The EU General Data Protection Regulation is only months away, and more organizations are beginning to contemplate what they need to do for compliance. Many will begin their efforts with survey based Privacy Impact Assessments, because for many privacy professionals that is what they are most familiar with. However, as the “DP” in GDPR will attest to, the foundation of the new regulation is data protection: data security and data accountability. Neither is achievable  simply by conducting surveys. Satisfying both requires detailed data knowledge and the ability to monitor for changes, risky activity, and potential violations of applicable regulations. PIAs have their place,  however, when it comes to privacy by design and privacy operationalization, only data-driven continuous compliance will do.

Going Beyond Good Intentions

In response to almost epidemic data breaches and repeat incidents of personal data misuse, legislators and regulators have instituted myriad of measures to better protect data and return control back to data subjects. Many of these rules are impossible to implement without a detailed accounting of data being stored for individuals. In many ways this represents a sea change to how organizations safeguard their most sensitive information assets.

Privacy professionals historically were accountable to the business for ensuring compliance through better policies and processes. PIAs were in some ways means to measure conformance with a policy and process. However, as evidenced by escalating frequency and breadth of reported breaches and associated liability exposure, survey based approaches have not proven effective at ensuring compliance with either data protection or privacy policies and regulations. Mitigating data risk is nearly impossible when the measure of said risk is dependent on  often subjective and incomplete survey responses. Managing risk starts with precise and objective measurement.

Data Risk Evolved

A very similar evolution towards objective measurements of risk occurred over the past several years in the field of assessing third party risk and vendor risk management. Historically, 3rd party risk was also assessed through forms and surveys. However, this limited the repeatability, objectivity and predictability of the assessments. Consequently, over the recent years, 3rd party risk measurement has become more programmatic, so that the resulting  evaluations provide consistent scoring and  guidance to anyone looking to reduce risk. A similar evolution is now occurring in data risk assessment.

With the introduction of tools like BigID to find, map and analyze personal data it’s become possible for organizations to shift from qualitative and subjective survey-based assessments for risk and compliance validation to precise data-driven continuous compliance. Knowing whether data collection and processing exceeds defined legal or business policy thresholds becomes a function of monitoring the data. Data compliance and risk mitigation shift from guesstimation to always-on measurement.

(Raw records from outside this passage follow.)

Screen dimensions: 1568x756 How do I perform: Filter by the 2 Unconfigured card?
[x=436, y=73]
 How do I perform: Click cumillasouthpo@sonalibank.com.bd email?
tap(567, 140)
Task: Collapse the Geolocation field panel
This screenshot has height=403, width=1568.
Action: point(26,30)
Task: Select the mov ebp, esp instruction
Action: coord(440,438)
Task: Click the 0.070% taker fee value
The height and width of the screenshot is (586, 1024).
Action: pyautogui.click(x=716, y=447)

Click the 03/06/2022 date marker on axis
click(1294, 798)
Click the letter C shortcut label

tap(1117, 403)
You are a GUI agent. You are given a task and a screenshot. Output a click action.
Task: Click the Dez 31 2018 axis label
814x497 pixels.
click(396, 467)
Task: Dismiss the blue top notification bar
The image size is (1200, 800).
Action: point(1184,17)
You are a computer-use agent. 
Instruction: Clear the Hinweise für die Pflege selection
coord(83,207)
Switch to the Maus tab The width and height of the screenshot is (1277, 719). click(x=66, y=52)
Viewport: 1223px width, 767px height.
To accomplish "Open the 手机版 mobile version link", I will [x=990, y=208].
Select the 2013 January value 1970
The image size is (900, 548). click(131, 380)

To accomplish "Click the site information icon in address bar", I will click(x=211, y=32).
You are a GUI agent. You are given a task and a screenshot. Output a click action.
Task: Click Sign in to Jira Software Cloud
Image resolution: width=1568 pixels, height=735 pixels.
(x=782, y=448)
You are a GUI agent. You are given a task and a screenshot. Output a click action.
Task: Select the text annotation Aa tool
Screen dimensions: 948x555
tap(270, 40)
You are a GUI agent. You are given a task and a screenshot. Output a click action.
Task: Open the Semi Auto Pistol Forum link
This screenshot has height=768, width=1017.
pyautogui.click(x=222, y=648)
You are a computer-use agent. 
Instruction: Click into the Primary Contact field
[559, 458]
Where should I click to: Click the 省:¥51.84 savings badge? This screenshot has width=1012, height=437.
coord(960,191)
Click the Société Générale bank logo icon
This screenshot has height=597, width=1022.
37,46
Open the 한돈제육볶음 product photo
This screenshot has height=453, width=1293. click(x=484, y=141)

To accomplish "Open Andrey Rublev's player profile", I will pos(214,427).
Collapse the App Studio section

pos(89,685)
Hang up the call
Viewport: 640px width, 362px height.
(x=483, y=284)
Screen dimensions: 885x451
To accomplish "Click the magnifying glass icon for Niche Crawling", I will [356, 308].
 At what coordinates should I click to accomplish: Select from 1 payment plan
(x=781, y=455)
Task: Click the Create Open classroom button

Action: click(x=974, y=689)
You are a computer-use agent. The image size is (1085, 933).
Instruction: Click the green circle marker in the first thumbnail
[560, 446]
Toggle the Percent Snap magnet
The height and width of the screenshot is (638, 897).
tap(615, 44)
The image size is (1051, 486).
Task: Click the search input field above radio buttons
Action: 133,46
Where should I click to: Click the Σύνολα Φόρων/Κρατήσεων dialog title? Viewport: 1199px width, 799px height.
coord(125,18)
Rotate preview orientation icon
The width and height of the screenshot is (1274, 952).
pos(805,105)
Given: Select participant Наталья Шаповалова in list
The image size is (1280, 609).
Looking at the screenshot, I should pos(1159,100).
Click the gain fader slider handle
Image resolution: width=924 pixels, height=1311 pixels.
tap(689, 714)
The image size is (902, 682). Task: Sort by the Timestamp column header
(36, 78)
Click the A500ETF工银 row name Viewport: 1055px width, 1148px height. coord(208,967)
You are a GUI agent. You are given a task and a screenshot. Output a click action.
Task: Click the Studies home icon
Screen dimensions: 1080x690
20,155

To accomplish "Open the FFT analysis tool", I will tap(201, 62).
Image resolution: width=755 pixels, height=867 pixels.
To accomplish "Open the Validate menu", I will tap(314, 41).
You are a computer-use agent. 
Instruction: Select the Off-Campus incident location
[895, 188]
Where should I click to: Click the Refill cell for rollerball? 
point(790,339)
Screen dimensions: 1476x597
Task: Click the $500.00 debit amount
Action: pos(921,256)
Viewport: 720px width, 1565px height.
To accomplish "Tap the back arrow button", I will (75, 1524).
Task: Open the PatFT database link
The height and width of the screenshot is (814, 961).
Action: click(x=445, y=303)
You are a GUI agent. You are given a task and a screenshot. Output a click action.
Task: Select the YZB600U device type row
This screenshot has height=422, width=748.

Putting the “Ops” Back In Operationalization

Regulations like GDPR increasingly encourage companies to operationalize privacy and ensure privacy by-design from development through production. This requires  continuous monitoring and measurement of data risk, and conformance from “build time” to “run time”. Surveys can make an organization feel better about their compliance, but it’s a false sense of security. To truly operationalize privacy you have to be data aware, and measure compliance on a continuous basis across development and production. BigID is among a vanguard of companies that aim to transform data knowledge into always-on continuous compliance for privacy and security.